[[ WORKING DATA open ]]
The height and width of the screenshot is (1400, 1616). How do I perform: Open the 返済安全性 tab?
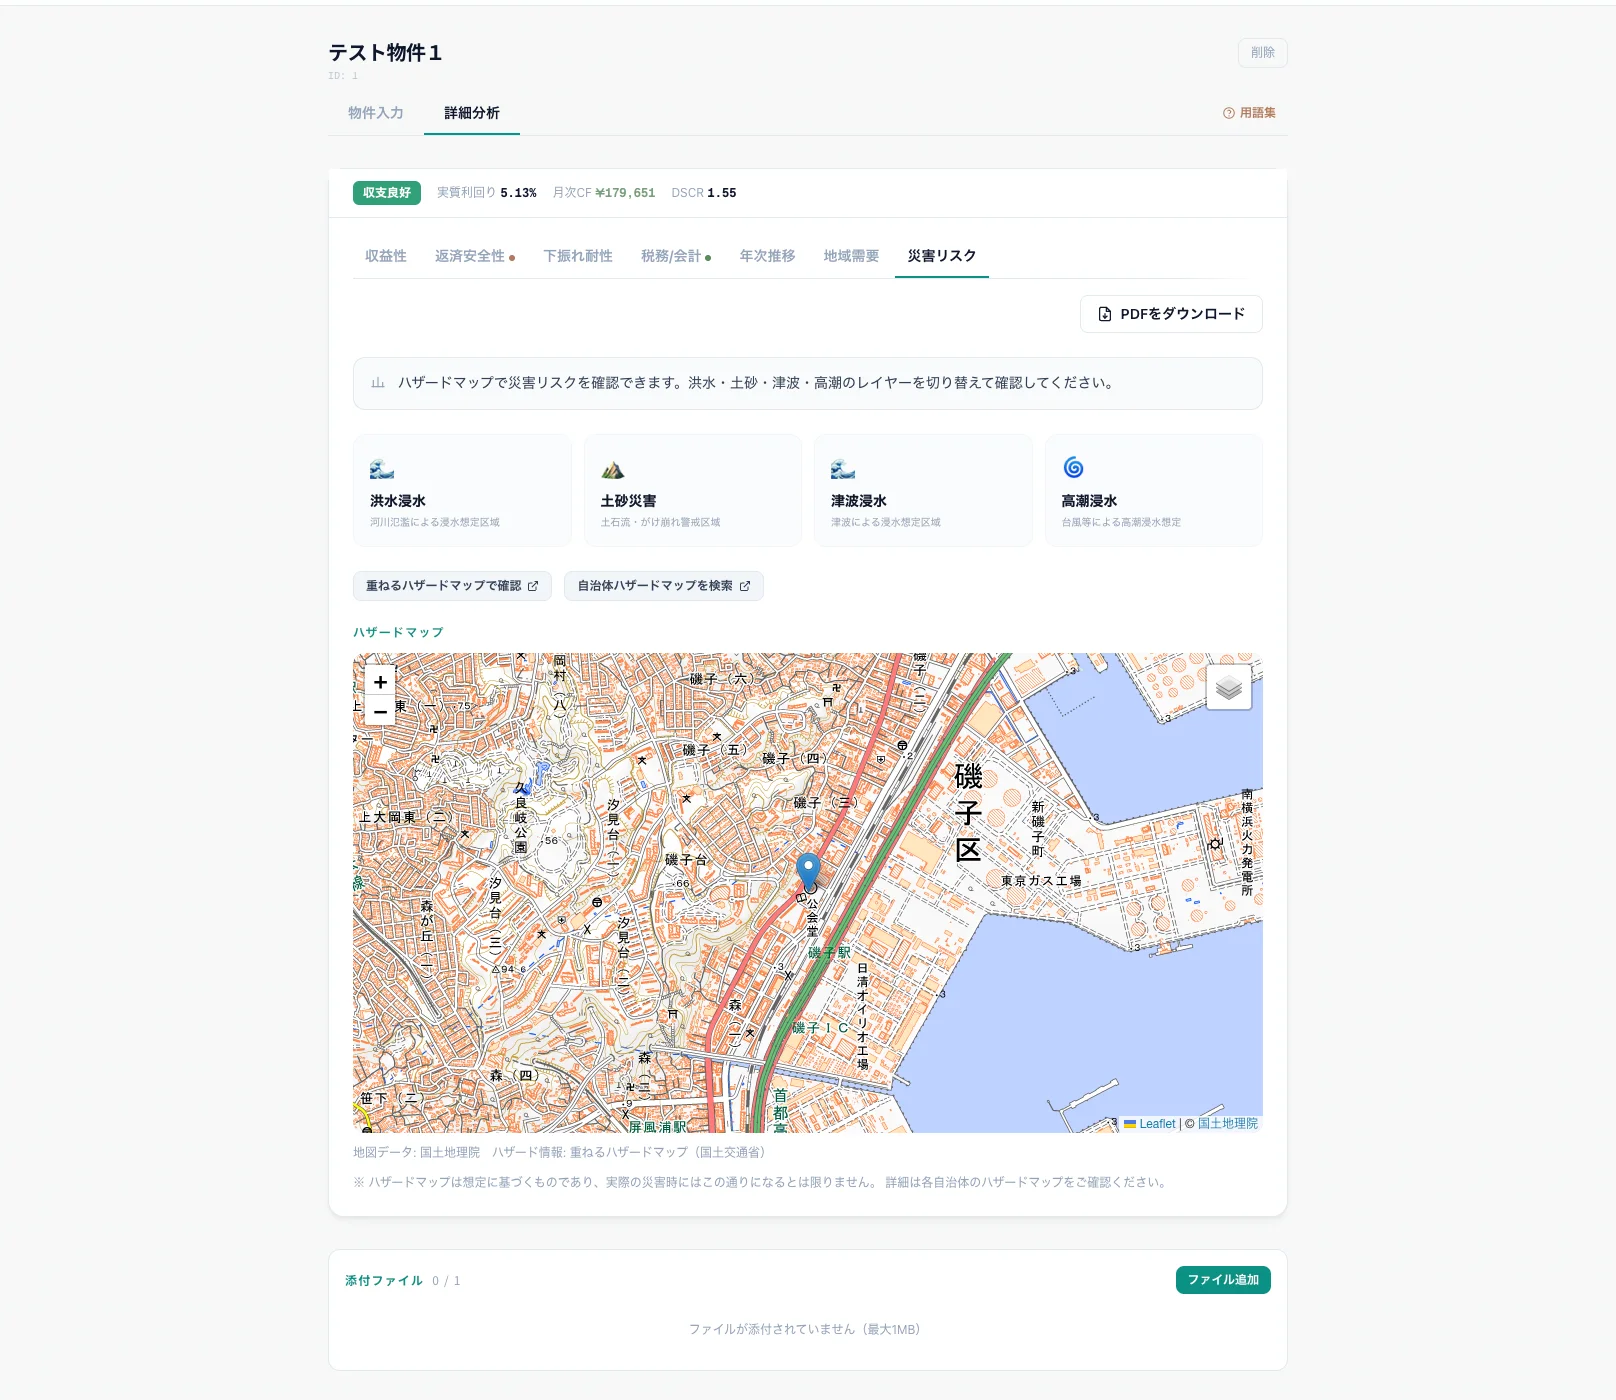pos(470,256)
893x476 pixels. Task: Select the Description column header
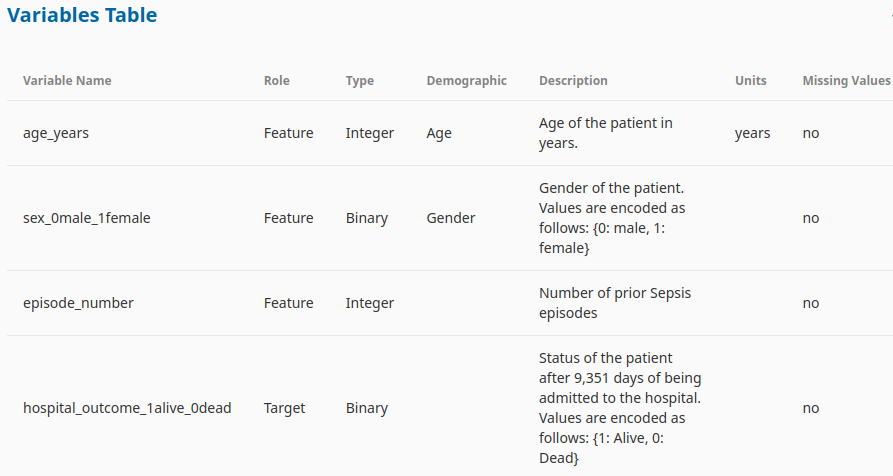tap(574, 81)
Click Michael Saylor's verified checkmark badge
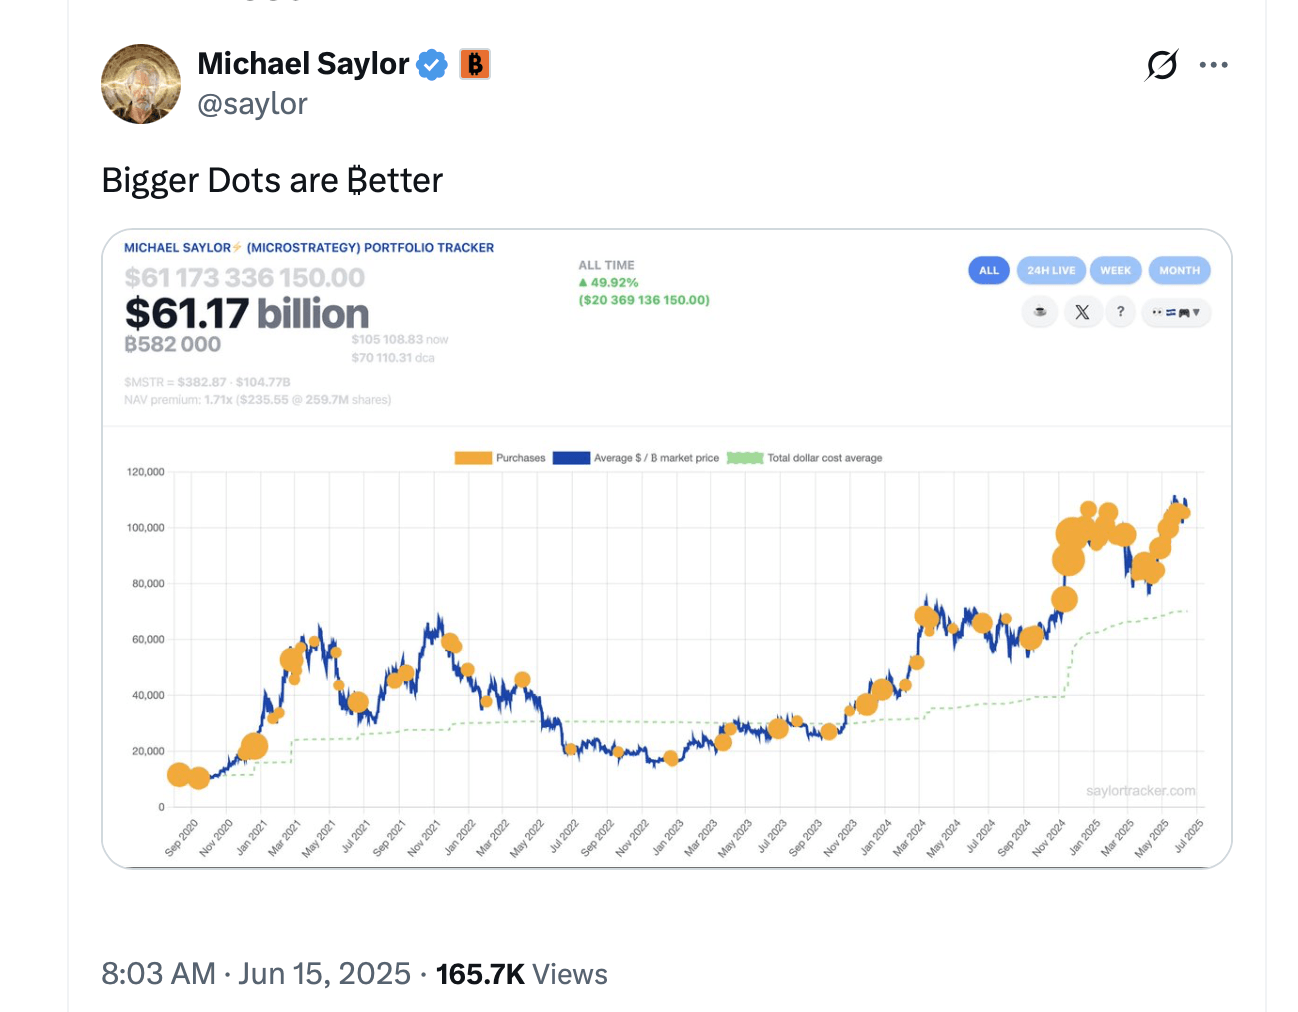The image size is (1298, 1012). click(x=431, y=63)
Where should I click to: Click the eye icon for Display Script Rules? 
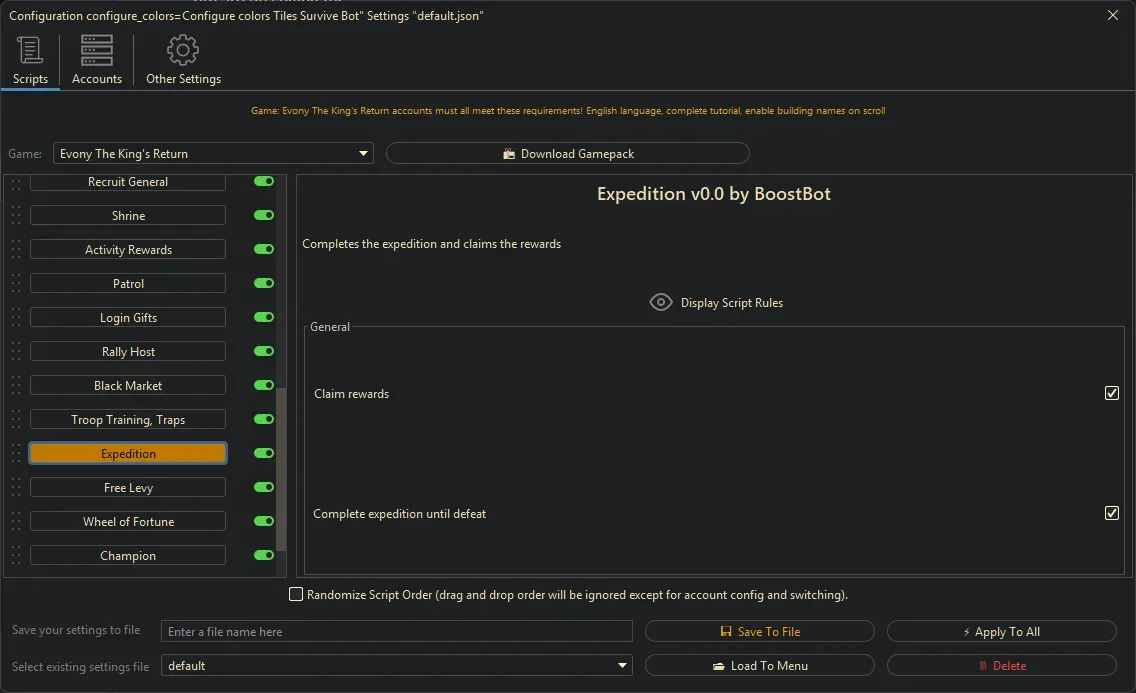[661, 302]
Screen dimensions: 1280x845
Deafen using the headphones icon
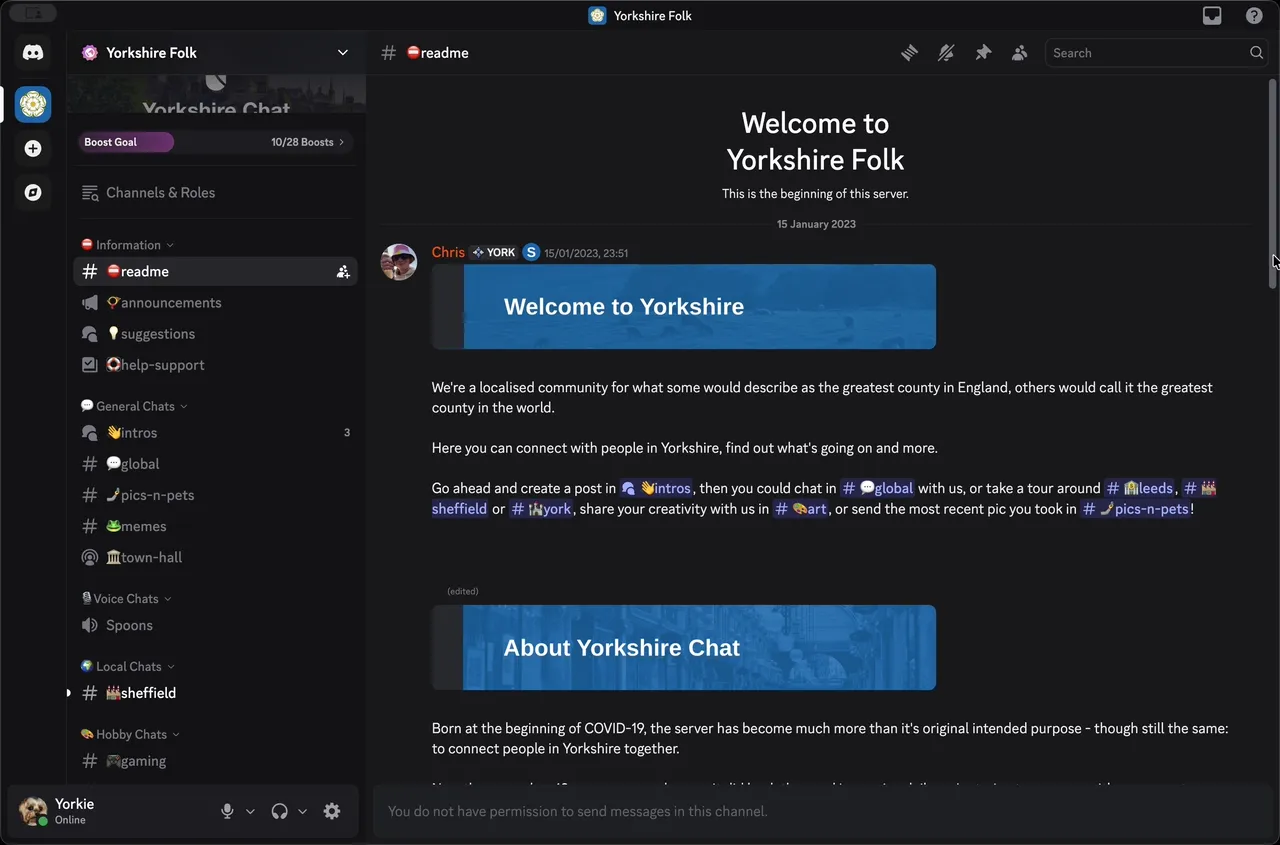coord(278,811)
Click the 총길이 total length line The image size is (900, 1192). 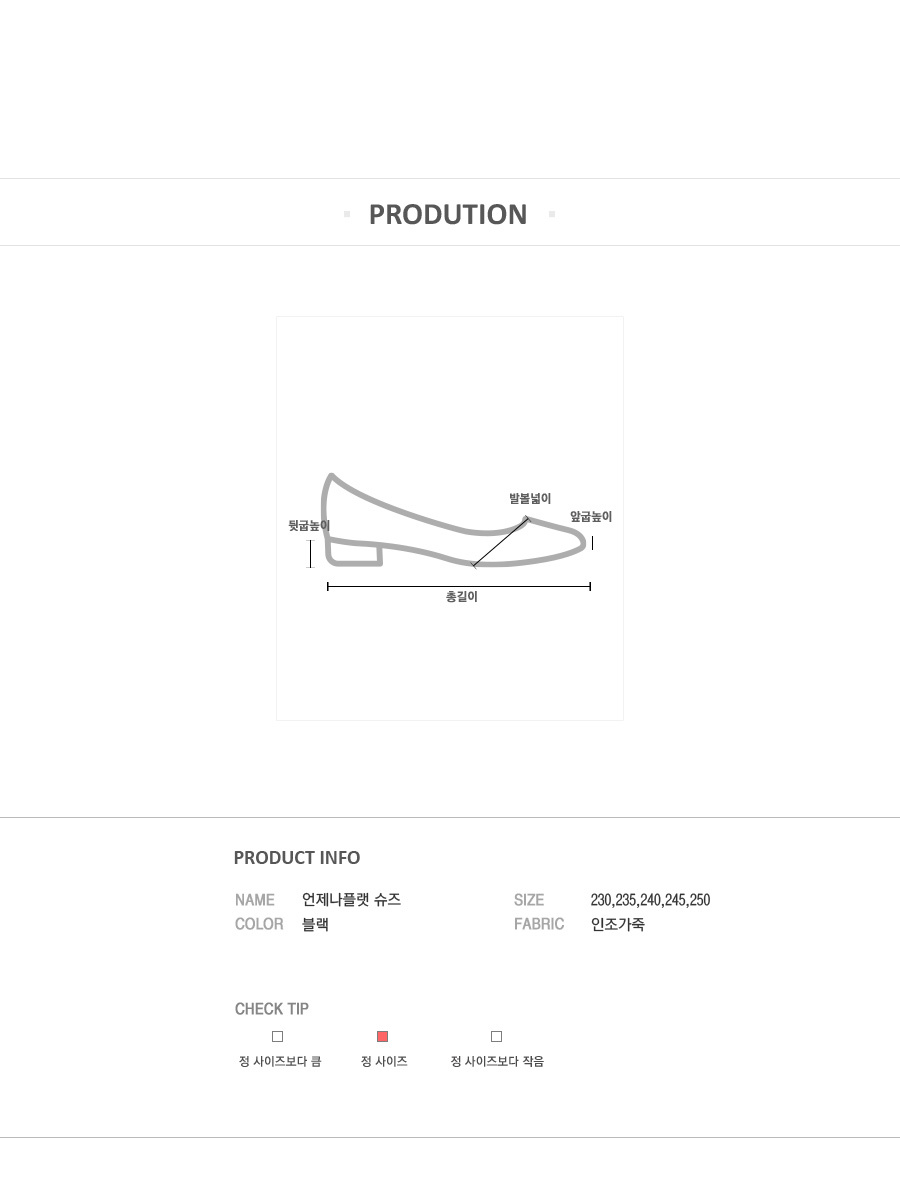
[[ WORKING DATA closed ]]
◆ **PROBLEM REQUIREMENTS**
Only the lines from the one containing "Deafen using the headphones icon" through the last line of the entries above should be copied, exactly as they are and without the pictures.

◆ **RESPONSE**
Deafen using the headphones icon
coord(278,811)
Click the 총길이 total length line The image size is (900, 1192). 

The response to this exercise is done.